> Direction:
Update everything from the line containing "Given: Click the View ensemble details link" down to the end of the lines, changing "link" to "button" and keeping the rest the same. Omit the pictures from your answer.

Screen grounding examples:
☆ ☆ ☆ ☆ ☆
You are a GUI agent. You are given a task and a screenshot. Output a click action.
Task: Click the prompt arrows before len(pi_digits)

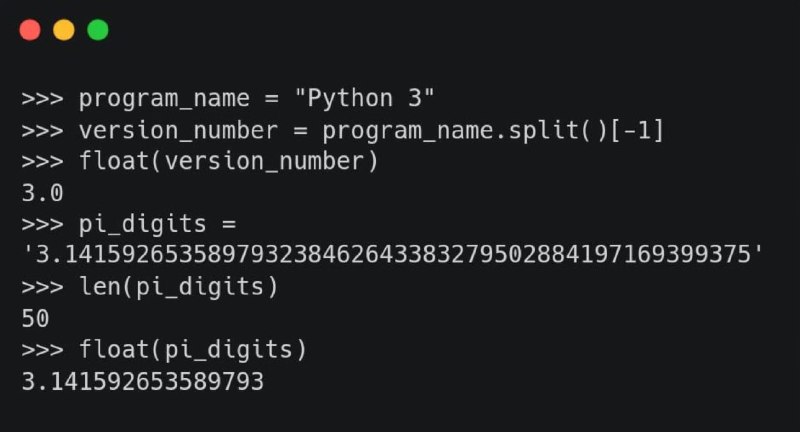(42, 287)
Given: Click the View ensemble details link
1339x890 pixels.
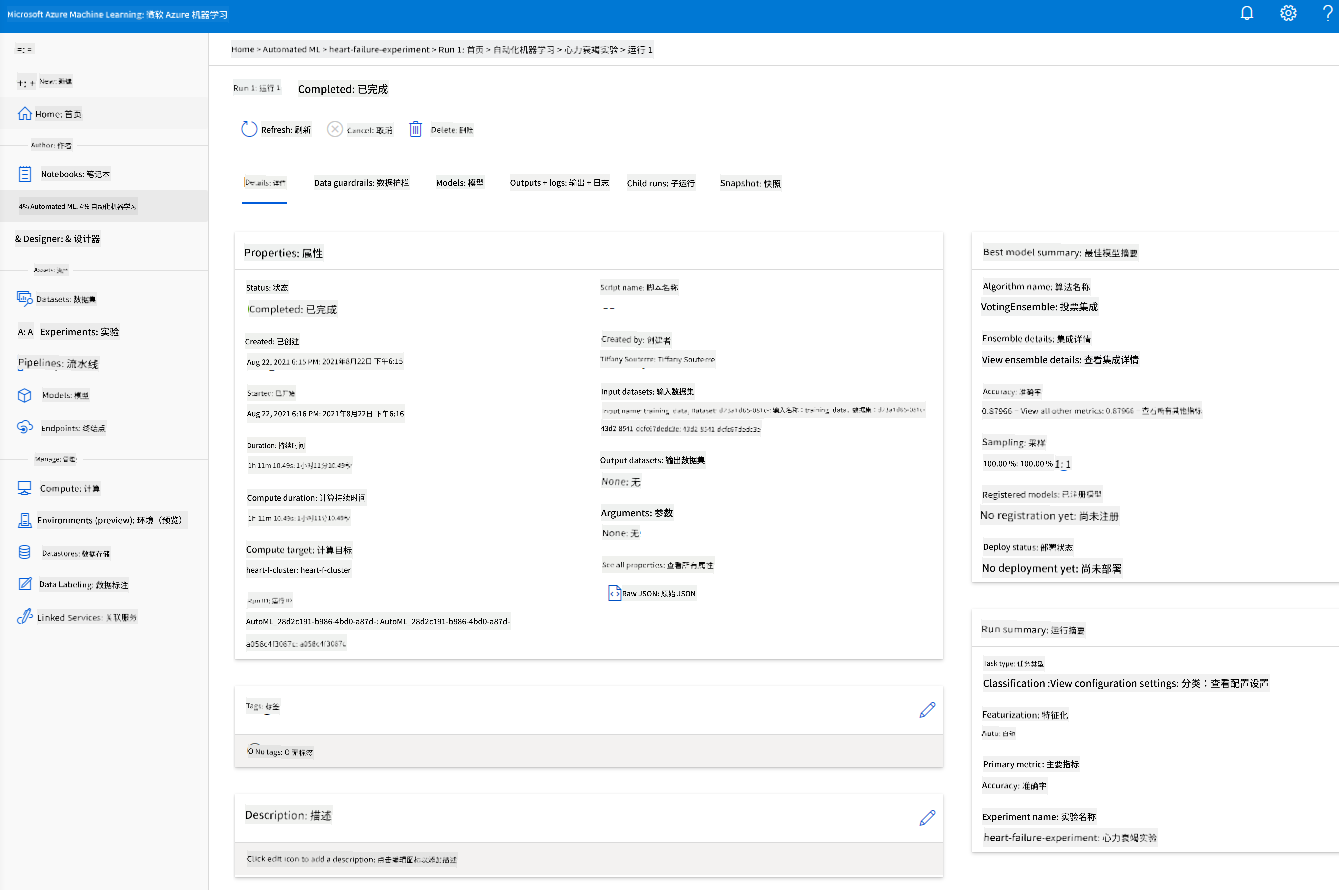Looking at the screenshot, I should pos(1060,359).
☆ ☆ ☆ ☆ ☆
> The reply:
Given: Click the View ensemble details button
1339x890 pixels.
Looking at the screenshot, I should pos(1060,359).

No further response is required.